Met betrekking tot ziekten en plagen blijkt de lansrozet aangenaam robuust te zijn, waarbij meestal problemen ontstaan ​​met betrekking tot zorgfouten:

  • bruine bladeren: bladeren verbranden als de standplaats te zonnig is, luchtvochtigheid te laag, temperatuur te laag
  • Verrotting (rottende bladeren of bloemen, rottende geur van het substraat): te veel water, wateroverlast, kamertemperatuur te laag
  • Spintmijten of wolluizen en schildluizen: komen vooral voor bij een te lage luchtvochtigheid

De genoemde plagen zijn zeer goed te bestrijden met een zelfgemaakte bereiding op basis van één liter (kalkvrij) water, 15 milliliter wrongelzeep en 15 milliliter alcohol (optioneel). Het is essentieel om de geïnfecteerde plant te isoleren om infectie te voorkomen en deze om de paar dagen te besproeien met het beschreven huismiddeltje.

Tips

Als de Aechmea niet goed wil bloeien, helpt de volgende truc soms: Snij er een rijpe appel in twee helften, laat het waterreservoir van de plant leeglopen en laat de appel een paar dagen staan erin.

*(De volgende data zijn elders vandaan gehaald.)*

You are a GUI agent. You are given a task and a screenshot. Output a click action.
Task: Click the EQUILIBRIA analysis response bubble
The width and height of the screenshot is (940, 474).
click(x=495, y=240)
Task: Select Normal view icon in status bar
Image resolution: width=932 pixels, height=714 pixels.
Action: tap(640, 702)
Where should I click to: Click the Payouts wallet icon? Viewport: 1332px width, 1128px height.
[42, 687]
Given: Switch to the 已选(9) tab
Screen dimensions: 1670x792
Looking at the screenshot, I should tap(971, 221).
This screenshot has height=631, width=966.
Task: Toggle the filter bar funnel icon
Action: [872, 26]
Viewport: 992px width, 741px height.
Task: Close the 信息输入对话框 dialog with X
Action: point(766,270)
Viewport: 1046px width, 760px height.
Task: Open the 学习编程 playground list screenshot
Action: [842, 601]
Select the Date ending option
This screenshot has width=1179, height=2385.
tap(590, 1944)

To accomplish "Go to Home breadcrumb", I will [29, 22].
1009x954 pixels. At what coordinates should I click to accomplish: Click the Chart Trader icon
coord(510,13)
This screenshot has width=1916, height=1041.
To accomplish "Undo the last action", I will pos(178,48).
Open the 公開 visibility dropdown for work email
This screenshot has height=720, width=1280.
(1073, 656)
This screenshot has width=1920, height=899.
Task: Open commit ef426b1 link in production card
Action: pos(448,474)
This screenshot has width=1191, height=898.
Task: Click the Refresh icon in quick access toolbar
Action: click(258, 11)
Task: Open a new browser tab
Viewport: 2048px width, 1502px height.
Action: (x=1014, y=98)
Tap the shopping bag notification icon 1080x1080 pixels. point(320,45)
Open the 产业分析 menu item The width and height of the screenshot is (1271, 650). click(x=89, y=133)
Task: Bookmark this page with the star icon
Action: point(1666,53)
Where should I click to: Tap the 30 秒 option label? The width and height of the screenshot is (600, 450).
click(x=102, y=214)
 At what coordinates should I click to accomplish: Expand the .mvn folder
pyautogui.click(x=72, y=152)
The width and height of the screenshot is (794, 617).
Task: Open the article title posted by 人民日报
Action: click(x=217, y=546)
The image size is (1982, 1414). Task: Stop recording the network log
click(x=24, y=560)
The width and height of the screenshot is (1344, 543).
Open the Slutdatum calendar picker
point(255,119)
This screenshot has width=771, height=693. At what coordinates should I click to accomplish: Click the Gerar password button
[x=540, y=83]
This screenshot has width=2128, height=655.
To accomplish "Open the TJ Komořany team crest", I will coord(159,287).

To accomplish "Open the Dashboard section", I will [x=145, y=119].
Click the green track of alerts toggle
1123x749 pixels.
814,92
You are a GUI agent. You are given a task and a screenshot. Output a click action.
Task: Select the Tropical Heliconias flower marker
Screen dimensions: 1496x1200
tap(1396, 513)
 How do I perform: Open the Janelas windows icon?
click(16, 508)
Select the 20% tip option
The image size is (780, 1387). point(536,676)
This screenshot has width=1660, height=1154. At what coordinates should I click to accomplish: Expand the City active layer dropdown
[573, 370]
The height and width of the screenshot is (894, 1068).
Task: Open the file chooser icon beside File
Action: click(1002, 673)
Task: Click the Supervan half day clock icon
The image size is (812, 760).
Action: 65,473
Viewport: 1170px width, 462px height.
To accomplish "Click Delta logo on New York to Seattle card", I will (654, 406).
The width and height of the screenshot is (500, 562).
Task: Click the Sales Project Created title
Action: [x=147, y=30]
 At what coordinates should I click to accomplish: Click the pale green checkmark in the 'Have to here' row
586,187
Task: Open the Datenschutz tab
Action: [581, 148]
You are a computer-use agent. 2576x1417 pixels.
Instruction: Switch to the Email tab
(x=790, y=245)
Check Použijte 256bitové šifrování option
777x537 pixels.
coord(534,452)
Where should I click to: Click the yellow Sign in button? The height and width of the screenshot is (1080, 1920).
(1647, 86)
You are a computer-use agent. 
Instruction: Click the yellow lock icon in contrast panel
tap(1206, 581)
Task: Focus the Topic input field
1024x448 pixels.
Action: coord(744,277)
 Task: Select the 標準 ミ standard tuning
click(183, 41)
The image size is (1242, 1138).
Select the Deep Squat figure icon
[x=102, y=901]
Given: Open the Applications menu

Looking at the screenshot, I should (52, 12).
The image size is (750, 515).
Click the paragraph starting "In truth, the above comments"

De vrucht stoot ethyleen uit, een gas dat de bloei en het rijpen van fruit bevordert.

Soorten en variëteiten

Naast de hier beschreven "wilde vorm" zijn er verschillende varianten van de Aechmea fasciata-soort, bijvoorbeeld ca. verschillende bloemkleuren - naast roze zijn er ook varianten met geeloranje bloemen - en meerkleurige Rol. Zo krijgt 'Variegata' opvallend gekleurde bladeren met brede, gele verticale strepen. Degenen die niet van stekels houden, kunnen kiezen voor de variëteit 'Primera', waarvan de bloeiwijzen onversterkt en glad zijn.